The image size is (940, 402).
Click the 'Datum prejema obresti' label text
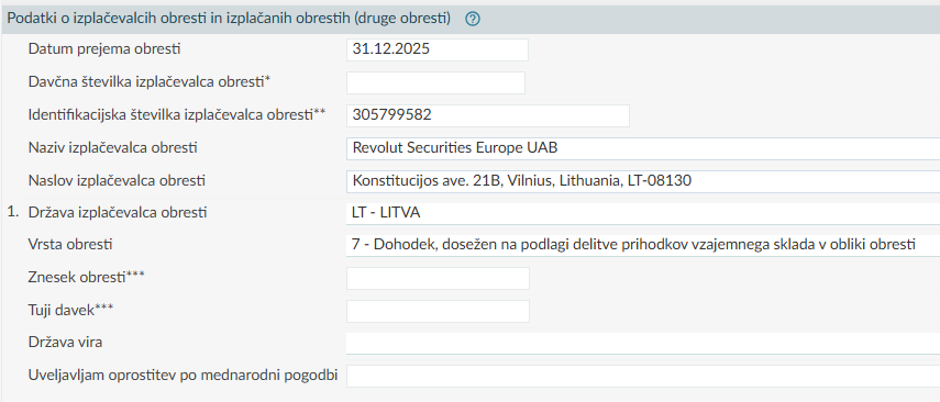108,49
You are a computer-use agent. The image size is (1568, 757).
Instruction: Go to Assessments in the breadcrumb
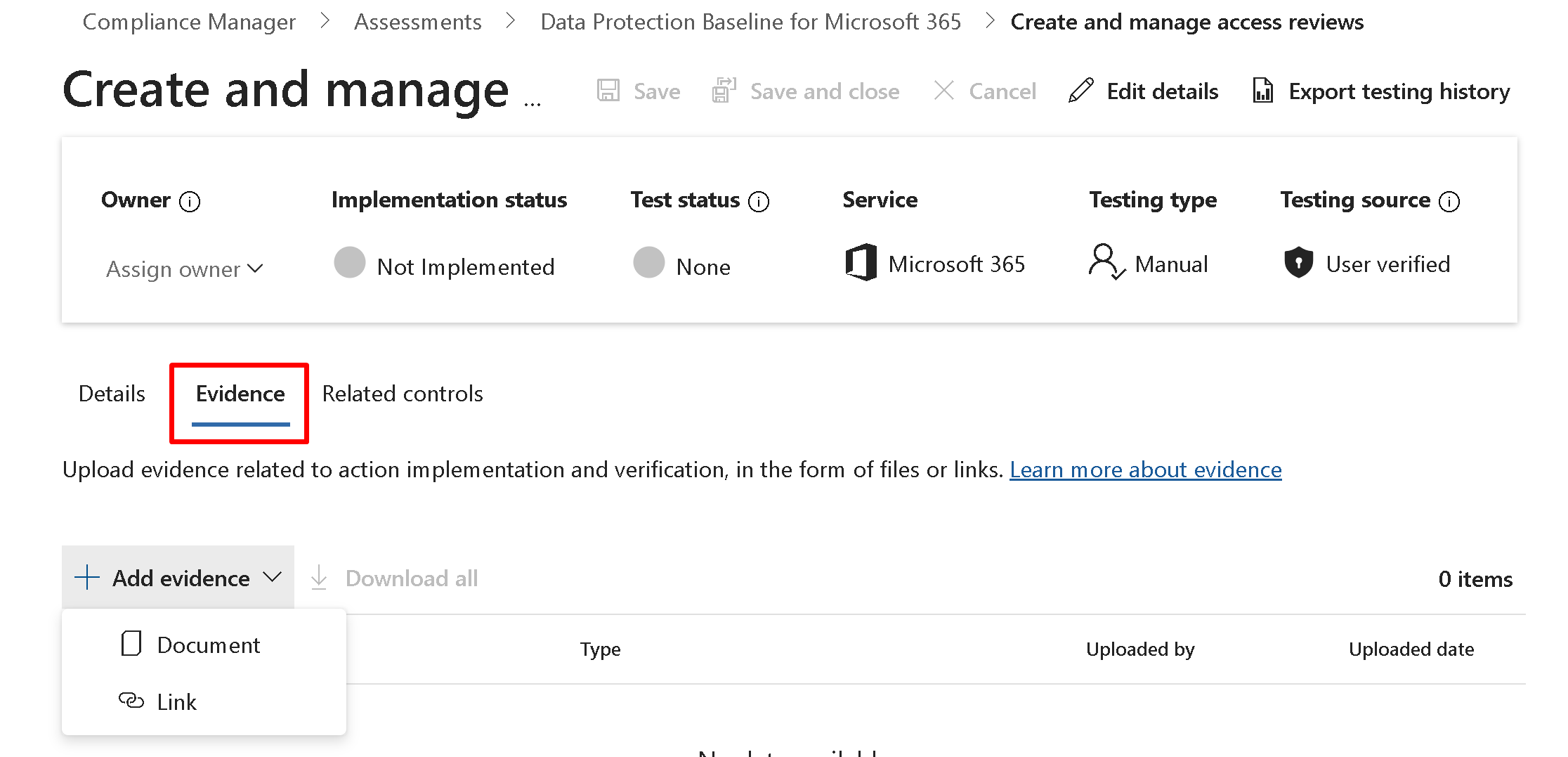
┄┄┄┄┄┄┄┄┄┄
Retype each line of the listing above word for word. Exclude the pictures.

The image size is (940, 402).
Click the 'Datum prejema obresti' label text
108,49
You are a computer-use agent. The image size is (1568, 757).
Instruction: Go to Assessments in the breadcrumb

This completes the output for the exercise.